TASK INSTRUCTIONS: Write out, unchanged, the lines from the one holding "Política (319, 2125)" to the close of the listing. Both the first and last lines belong in it.
======
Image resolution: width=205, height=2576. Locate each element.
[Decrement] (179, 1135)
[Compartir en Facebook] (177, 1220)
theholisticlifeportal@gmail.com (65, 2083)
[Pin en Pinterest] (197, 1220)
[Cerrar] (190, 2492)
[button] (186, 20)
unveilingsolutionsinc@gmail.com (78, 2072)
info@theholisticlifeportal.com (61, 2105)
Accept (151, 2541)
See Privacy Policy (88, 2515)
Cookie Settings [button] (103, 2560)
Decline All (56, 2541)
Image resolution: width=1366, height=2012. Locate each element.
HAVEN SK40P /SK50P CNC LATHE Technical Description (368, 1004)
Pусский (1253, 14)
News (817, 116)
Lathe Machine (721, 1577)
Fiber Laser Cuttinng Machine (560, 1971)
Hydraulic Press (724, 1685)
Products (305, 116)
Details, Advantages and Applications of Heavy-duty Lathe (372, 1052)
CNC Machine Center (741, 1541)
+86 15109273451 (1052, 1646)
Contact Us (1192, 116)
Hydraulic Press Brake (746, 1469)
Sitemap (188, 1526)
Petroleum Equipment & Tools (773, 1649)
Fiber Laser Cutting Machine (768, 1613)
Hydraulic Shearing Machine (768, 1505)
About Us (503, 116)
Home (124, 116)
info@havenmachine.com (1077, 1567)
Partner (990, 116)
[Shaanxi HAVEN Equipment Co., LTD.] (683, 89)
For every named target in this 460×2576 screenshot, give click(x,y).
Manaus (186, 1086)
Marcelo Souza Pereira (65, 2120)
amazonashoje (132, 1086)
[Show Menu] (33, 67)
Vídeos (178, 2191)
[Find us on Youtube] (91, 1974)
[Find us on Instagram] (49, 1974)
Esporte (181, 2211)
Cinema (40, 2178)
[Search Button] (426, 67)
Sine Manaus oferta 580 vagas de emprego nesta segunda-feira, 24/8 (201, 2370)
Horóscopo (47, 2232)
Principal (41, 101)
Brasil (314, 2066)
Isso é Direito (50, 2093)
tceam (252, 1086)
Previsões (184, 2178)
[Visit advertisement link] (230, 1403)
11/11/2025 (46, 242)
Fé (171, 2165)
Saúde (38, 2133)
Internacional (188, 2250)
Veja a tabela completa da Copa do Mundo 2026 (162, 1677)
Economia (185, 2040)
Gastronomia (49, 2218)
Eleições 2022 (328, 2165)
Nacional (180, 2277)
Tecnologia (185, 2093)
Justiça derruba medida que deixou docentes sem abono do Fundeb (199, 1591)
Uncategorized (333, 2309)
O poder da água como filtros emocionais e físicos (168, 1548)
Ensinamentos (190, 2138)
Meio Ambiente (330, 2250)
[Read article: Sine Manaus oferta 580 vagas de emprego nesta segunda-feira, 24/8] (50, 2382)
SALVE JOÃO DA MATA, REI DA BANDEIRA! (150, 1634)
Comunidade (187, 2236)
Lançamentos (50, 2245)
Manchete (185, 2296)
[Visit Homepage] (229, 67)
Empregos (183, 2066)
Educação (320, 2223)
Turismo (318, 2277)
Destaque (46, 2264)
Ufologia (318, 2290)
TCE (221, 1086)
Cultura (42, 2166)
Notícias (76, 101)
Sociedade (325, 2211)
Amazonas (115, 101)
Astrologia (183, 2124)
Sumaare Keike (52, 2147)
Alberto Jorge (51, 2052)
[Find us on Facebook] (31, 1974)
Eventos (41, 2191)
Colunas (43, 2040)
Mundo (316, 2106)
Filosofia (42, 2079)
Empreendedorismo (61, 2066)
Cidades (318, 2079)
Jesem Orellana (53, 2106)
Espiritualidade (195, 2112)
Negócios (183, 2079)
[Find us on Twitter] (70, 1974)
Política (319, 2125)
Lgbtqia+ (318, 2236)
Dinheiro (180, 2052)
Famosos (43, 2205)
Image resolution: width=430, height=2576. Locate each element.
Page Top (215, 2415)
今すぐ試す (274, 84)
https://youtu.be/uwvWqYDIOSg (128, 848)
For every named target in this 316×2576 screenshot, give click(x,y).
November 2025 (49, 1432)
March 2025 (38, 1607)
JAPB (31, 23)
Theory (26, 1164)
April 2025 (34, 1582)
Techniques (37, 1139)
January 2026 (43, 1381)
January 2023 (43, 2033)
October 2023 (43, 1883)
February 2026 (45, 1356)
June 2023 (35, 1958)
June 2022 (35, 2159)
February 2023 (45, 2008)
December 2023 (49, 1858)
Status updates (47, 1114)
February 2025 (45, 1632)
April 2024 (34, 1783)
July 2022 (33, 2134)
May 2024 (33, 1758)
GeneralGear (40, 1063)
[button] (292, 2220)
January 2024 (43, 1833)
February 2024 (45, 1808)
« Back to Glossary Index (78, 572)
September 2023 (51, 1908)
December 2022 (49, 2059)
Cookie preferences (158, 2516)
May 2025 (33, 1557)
======
SOLUTION BELOW:
Política (319, 2125)
Lgbtqia+ (318, 2236)
Dinheiro (180, 2052)
Famosos (43, 2205)
Image resolution: width=430, height=2576. Locate each element.
Page Top (215, 2415)
今すぐ試す (274, 84)
https://youtu.be/uwvWqYDIOSg (128, 848)
For every named target in this 316×2576 screenshot, give click(x,y).
November 2025 (49, 1432)
March 2025 (38, 1607)
JAPB (31, 23)
Theory (26, 1164)
April 2025 (34, 1582)
Techniques (37, 1139)
January 2026 (43, 1381)
January 2023 (43, 2033)
October 2023 (43, 1883)
February 2026 (45, 1356)
June 2023 (35, 1958)
June 2022 (35, 2159)
February 2023 (45, 2008)
December 2023 (49, 1858)
Status updates (47, 1114)
February 2025 (45, 1632)
April 2024 (34, 1783)
July 2022 (33, 2134)
May 2024 (33, 1758)
GeneralGear (40, 1063)
[button] (292, 2220)
January 2024 (43, 1833)
February 2024 (45, 1808)
« Back to Glossary Index (78, 572)
September 2023 (51, 1908)
December 2022 (49, 2059)
Cookie preferences (158, 2516)
May 2025 (33, 1557)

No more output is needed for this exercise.